Nickel Group served over 10 billion the first half of this year, reports the Barents Observer.
also read: Cleaner air in Europe makes the Arctic warmer
Russia: – the emissions greatly reduced
Norwegian authorities granted many years ago 300 million to purification measures at the nickel plant in Nikel, despite that the owner thus wallowing in money. – The company has never made use of the money, Nilsen however tell.
– It is not screwed in a screw in Nikel compared to how it looked 25 years ago, he adds.
embassy of Russia in Oslo writes more uplifting questions from ABC News, the measures taken have reduced emissions significantly during the last 10-15 years. A program for technological restructuring to be implemented, will reduce sulfur dioxide emissions by 28 percent by 2018 compared with 2014.
– It is true that sulfur emissions are reduced, confirms Thomas Nilsen.
– the reason is that until 1994, imported nickel ore from Norilsk in Siberia. The ore contained three times as much sulfur as the local ore on the Kola Peninsula. Therefore, emissions were three times higher until 1994 than they are today, he adds.
That emissions should be reduced by 28 per cent to 2018, has Nilsen no faith in.
– it takes no technical modernizations suggesting that it’s going to happen, he says.
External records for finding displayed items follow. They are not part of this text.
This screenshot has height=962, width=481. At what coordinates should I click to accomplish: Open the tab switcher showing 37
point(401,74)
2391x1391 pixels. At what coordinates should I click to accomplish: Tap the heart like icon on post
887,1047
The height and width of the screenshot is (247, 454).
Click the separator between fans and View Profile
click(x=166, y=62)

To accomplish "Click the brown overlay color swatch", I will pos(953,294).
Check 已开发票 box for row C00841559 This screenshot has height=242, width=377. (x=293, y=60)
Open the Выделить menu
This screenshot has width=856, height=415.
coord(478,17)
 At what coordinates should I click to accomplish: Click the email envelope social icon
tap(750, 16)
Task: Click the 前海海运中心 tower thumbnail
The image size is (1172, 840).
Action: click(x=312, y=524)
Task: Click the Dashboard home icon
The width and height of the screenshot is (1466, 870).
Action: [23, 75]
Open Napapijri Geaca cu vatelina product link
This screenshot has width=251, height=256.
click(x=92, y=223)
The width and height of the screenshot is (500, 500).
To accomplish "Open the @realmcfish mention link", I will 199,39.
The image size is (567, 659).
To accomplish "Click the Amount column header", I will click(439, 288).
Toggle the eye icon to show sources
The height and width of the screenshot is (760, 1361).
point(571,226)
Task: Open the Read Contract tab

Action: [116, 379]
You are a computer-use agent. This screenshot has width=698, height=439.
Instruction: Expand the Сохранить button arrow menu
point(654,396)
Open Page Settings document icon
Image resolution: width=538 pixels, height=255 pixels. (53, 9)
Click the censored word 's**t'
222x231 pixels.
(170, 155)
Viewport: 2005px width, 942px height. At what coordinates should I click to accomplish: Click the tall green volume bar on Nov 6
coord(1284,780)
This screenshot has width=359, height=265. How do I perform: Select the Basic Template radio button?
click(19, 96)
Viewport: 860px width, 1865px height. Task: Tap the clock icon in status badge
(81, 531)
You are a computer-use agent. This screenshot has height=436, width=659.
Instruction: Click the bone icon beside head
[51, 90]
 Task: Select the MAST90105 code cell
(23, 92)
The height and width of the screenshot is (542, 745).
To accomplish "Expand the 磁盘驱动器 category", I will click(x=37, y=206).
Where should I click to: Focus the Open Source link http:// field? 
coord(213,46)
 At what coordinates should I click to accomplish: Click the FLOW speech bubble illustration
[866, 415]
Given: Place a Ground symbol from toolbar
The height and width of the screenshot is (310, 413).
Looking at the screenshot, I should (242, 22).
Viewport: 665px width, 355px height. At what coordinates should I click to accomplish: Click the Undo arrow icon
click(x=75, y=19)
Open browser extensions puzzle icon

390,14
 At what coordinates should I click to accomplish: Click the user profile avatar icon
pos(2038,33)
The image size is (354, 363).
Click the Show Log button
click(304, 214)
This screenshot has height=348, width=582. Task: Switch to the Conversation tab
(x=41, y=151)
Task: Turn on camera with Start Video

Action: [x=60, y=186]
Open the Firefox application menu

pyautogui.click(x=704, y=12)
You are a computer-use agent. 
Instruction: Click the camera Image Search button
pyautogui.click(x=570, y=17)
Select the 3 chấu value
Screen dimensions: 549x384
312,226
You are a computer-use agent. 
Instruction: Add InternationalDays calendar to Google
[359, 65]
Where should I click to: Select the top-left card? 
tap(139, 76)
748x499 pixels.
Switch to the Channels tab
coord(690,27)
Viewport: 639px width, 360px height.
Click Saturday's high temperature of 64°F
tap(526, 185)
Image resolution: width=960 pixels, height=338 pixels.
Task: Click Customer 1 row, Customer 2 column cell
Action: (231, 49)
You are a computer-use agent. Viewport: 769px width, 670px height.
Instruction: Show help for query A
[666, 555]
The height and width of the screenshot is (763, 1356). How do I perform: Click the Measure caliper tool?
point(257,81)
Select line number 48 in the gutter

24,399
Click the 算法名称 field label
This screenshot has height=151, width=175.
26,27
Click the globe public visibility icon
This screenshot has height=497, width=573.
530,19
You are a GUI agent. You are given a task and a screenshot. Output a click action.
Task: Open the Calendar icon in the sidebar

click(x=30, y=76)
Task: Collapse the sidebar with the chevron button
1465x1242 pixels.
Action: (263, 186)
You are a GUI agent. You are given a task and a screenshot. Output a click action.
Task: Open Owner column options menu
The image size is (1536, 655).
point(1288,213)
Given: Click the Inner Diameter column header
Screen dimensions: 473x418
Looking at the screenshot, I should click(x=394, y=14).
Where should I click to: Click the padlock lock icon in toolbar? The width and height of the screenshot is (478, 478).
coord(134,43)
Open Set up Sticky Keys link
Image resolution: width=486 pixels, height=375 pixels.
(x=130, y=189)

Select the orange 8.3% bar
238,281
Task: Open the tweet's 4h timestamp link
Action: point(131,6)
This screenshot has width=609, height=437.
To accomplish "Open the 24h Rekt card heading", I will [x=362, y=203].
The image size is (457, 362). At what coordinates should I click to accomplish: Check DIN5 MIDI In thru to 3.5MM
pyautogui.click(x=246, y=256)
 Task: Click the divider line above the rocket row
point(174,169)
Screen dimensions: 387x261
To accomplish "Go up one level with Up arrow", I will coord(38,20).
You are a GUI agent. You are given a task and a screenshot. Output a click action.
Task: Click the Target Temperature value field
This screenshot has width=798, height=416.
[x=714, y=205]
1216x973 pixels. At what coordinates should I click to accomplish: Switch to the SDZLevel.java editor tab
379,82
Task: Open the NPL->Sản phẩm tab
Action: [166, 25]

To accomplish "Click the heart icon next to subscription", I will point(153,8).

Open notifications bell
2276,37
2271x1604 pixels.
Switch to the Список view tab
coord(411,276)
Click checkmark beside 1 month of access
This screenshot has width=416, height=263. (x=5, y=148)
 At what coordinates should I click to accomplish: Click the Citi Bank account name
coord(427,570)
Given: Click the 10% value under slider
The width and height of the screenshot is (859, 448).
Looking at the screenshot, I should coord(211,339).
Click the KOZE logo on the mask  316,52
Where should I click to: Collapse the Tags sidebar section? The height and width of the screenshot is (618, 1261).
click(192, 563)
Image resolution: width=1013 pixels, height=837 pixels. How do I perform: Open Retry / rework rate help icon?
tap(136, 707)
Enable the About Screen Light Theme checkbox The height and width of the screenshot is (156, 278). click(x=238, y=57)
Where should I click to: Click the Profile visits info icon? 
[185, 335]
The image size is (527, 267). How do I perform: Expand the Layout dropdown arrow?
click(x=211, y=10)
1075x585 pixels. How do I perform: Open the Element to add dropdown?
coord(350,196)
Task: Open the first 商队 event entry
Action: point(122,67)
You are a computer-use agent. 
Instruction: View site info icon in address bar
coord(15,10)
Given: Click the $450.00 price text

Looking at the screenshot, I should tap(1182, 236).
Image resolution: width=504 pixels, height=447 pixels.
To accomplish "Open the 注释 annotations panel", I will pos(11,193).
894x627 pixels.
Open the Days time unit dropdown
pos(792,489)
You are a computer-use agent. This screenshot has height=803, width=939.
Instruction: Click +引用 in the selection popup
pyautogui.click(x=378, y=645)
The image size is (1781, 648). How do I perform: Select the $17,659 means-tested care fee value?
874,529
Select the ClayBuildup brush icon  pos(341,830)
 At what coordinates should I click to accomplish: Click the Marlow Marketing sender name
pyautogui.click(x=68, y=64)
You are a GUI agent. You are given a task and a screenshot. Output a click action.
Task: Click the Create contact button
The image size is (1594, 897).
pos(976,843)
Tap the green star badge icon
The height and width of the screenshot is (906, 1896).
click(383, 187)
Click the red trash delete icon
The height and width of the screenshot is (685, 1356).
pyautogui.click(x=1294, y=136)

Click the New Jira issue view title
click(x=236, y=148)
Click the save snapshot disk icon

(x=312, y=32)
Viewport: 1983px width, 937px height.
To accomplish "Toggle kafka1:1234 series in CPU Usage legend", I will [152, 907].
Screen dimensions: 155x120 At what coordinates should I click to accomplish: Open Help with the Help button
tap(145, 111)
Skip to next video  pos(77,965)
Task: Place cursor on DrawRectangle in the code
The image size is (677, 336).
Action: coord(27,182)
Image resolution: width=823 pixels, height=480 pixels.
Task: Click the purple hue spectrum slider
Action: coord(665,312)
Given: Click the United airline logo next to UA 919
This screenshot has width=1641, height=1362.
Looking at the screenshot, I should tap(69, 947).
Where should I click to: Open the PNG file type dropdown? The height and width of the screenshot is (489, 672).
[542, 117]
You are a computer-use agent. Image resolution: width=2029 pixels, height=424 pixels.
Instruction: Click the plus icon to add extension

According to Nilsen happens company albeit over a new technology at a pellet plant in Zapolyarni two mil east of Nikel.
– there one has made pellets with a method where you have used sulfur in the ore. Now they use electricity. Thus, emissions of sulfur thence be greatly reduced. But sulfur does not disappear. It moves you to the smelter in Nickel, where the pellets are melted, he explains.